◆ DATASET ROWS
***

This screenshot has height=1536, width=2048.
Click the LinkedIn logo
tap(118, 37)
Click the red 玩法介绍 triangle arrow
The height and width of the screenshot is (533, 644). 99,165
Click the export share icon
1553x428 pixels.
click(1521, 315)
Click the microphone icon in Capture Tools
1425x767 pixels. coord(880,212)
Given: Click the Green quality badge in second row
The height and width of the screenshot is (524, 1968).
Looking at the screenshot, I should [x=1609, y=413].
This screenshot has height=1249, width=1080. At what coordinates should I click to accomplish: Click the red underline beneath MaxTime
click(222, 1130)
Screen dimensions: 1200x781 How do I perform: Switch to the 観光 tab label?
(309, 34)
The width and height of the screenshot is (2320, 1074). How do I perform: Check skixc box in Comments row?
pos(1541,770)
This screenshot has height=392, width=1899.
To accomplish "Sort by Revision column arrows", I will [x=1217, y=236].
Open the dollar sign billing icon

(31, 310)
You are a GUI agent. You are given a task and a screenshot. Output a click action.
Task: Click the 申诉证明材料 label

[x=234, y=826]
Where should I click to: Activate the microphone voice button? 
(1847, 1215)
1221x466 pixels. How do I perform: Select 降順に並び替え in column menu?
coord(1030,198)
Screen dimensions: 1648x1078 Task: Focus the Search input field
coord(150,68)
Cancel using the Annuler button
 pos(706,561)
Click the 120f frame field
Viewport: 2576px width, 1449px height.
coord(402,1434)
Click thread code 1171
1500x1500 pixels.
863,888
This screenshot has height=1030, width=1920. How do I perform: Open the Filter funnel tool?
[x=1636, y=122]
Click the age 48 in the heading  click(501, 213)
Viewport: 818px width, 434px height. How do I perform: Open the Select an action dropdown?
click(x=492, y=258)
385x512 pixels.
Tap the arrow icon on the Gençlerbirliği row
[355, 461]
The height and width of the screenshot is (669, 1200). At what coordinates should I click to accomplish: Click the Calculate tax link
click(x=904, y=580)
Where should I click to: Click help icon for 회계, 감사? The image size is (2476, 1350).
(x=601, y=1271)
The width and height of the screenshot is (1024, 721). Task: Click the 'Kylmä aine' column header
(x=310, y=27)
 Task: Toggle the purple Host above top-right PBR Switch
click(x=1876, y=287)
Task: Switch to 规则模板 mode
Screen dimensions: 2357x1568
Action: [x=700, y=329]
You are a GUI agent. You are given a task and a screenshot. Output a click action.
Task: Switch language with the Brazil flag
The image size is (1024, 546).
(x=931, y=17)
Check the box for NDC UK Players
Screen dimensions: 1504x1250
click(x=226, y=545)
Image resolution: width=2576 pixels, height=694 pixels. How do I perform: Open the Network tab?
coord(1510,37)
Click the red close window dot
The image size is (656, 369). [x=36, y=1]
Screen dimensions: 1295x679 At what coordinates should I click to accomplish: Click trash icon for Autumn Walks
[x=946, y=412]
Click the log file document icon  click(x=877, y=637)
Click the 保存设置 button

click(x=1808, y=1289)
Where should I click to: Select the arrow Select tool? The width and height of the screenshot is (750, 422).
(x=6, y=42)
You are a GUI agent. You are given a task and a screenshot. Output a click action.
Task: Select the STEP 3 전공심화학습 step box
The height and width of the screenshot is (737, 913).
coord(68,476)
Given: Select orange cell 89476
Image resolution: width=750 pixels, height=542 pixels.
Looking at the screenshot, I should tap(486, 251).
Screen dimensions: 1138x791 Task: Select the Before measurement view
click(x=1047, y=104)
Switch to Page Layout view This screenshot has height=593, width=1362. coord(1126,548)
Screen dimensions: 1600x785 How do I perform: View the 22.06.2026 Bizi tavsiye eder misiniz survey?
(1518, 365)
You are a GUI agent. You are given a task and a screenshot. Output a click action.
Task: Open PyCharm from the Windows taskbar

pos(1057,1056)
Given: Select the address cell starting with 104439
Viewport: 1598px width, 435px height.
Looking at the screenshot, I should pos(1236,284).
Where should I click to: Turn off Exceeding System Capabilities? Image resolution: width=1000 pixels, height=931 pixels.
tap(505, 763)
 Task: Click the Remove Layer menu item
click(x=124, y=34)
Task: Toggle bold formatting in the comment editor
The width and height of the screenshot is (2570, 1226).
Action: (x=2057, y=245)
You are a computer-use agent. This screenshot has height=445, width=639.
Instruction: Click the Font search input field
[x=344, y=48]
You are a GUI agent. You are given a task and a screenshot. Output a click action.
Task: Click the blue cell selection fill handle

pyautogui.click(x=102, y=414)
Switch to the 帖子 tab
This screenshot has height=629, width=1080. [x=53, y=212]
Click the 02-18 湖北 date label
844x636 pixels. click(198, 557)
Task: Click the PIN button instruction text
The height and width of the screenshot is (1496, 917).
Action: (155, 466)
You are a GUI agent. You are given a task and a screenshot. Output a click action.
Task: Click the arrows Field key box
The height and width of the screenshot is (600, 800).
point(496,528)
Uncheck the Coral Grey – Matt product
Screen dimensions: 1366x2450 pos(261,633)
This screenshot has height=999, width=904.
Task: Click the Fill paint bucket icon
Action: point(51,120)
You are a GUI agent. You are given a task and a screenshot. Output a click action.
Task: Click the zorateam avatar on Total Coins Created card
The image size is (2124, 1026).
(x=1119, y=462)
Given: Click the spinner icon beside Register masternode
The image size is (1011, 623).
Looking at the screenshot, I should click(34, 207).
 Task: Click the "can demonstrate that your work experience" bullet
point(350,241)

***

◆ YOUR GOAL
Quote the items from the line containing "Image resolution: width=2576" up to and including the line containing "coord(68,476)", reproducing each line unchanged.

◆ RESULT OF THIS TASK
Image resolution: width=2576 pixels, height=694 pixels. How do I perform: Open the Network tab?
coord(1510,37)
Click the red close window dot
The image size is (656, 369). [x=36, y=1]
Screen dimensions: 1295x679 At what coordinates should I click to accomplish: Click trash icon for Autumn Walks
[x=946, y=412]
Click the log file document icon  click(x=877, y=637)
Click the 保存设置 button

click(x=1808, y=1289)
Where should I click to: Select the arrow Select tool? The width and height of the screenshot is (750, 422).
(x=6, y=42)
You are a GUI agent. You are given a task and a screenshot. Output a click action.
Task: Select the STEP 3 전공심화학습 step box
The height and width of the screenshot is (737, 913).
coord(68,476)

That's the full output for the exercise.